My sons and I have opened a PGA seminar down there in Orlando, and when you open it up for questions after talking for about a half an hour, and they're all PGA professionals, 90 percent of the questions you get are mechanical. I don't understand that. How many things can you think about if you're throwing a dart at a dart board? I don't think very many.

I mean, but you take a typical putter who plays putting with his left brain instead of his creative right side, and he's standing there -- of course they'll put the line on the ball because they see the pros do it. Then he has four or five practice strokes, all these things. I just get up and roll it. It's either going to go in or not go in.

For a first lesson, if you were going to have a lesson from me, the first thing I would have you do is sign your signature. It'll take you three or four seconds and you'll do it. Right below it I want you to take 20 seconds and I want you to duplicate your first signature exactly. You will not be able to do the first letter in your name.

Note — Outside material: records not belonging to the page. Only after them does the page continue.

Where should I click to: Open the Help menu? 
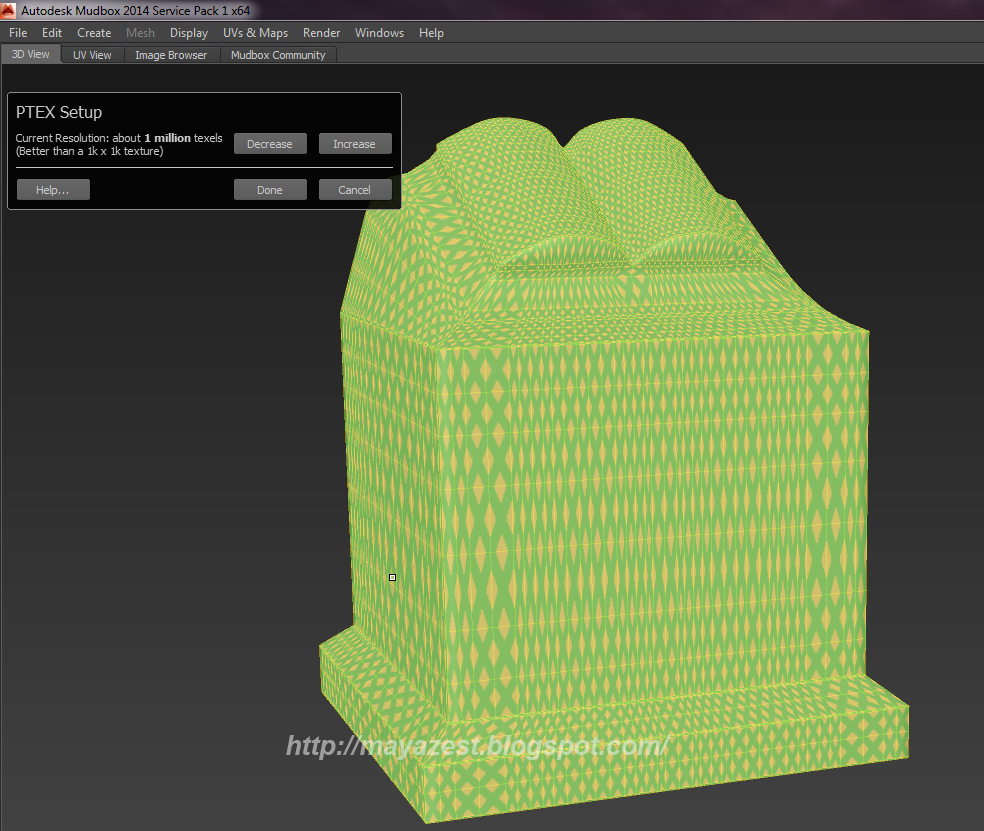(x=431, y=32)
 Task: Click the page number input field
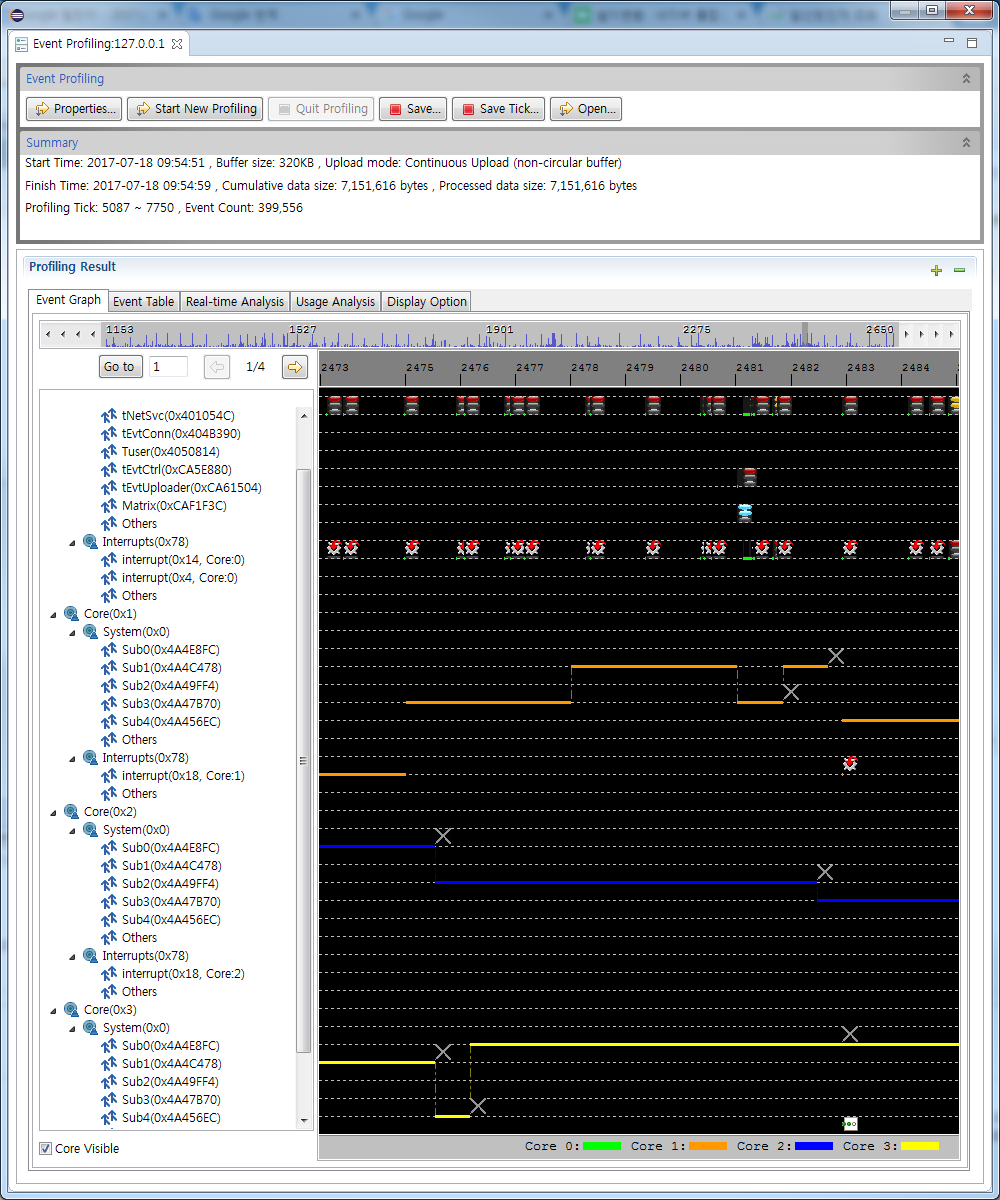168,367
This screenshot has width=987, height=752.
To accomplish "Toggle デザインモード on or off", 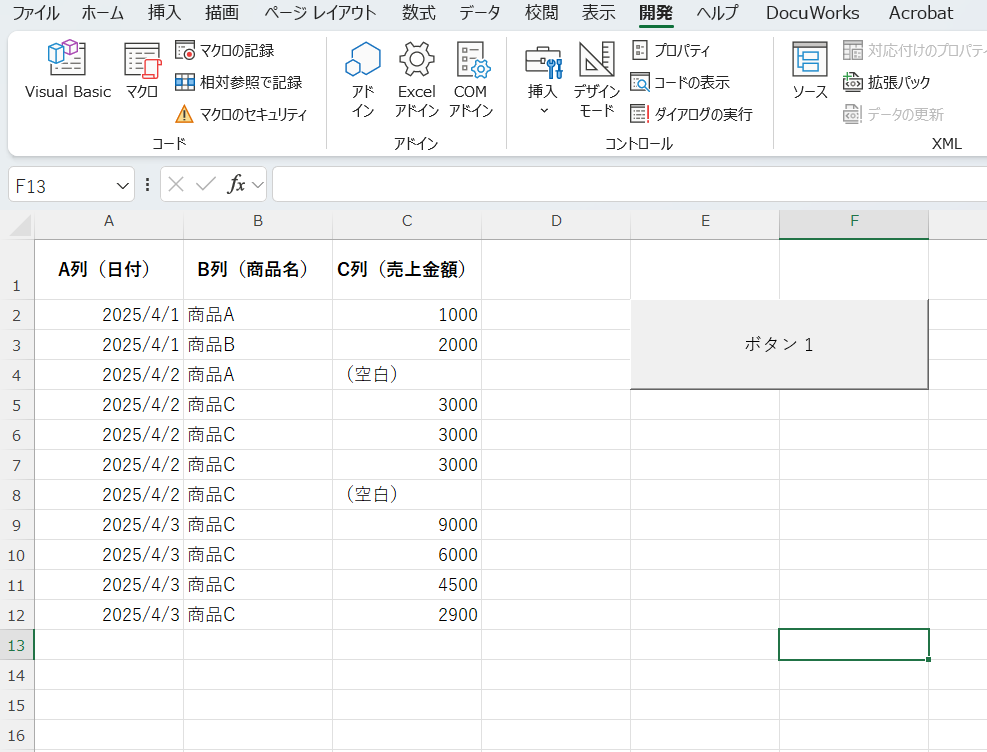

And the reason why, if it's something that should be in your subconscious and you are trying really hard to get this, that's why you can't putt.

So the key is to have someone look out -- it's like throwing a dart. That hole is our bull's-eye, and the ball is here. All it's going to do is go in there. So your focus has to be, as you set your feet, I want it to come in at 5:00, 4:00, 8:00, whatever the break is, and then come back.

In my case I was taught by my dad to putt an inch ahead of the ball, pick a spot, and the back of my left hand which I'm not going to break down, it's going to go right through. All it has to do is go an inch. He wanted me to give him one inch with no recoil and no coming up, and you're going to see a lot of that this week, especially with so much wind.

Putting is feel. Have you ever shot pool?

Q. Just a bit, yeah.

DAVE STOCKTON: Do you take practice strokes when you putt?

Q. When I putt I do, yeah.

DAVE STOCKTON: Obviously you do that to get feel, right? So when you're shooting billiards, do you step up beside the cue ball a foot and practice to get your feel? Uh-huh. You don't. Now, you put the cue stick behind it, correct?

Q. Yes.

DAVE STOCKTON: : Now, do you just hold it there, not move it? No. You move it back and forth. So I've been taught to never let the putter basically sit still. I put it in front of the ball, bring it over the ball, one last look at the hole and I let it go. It's amazing, it goes in all the time.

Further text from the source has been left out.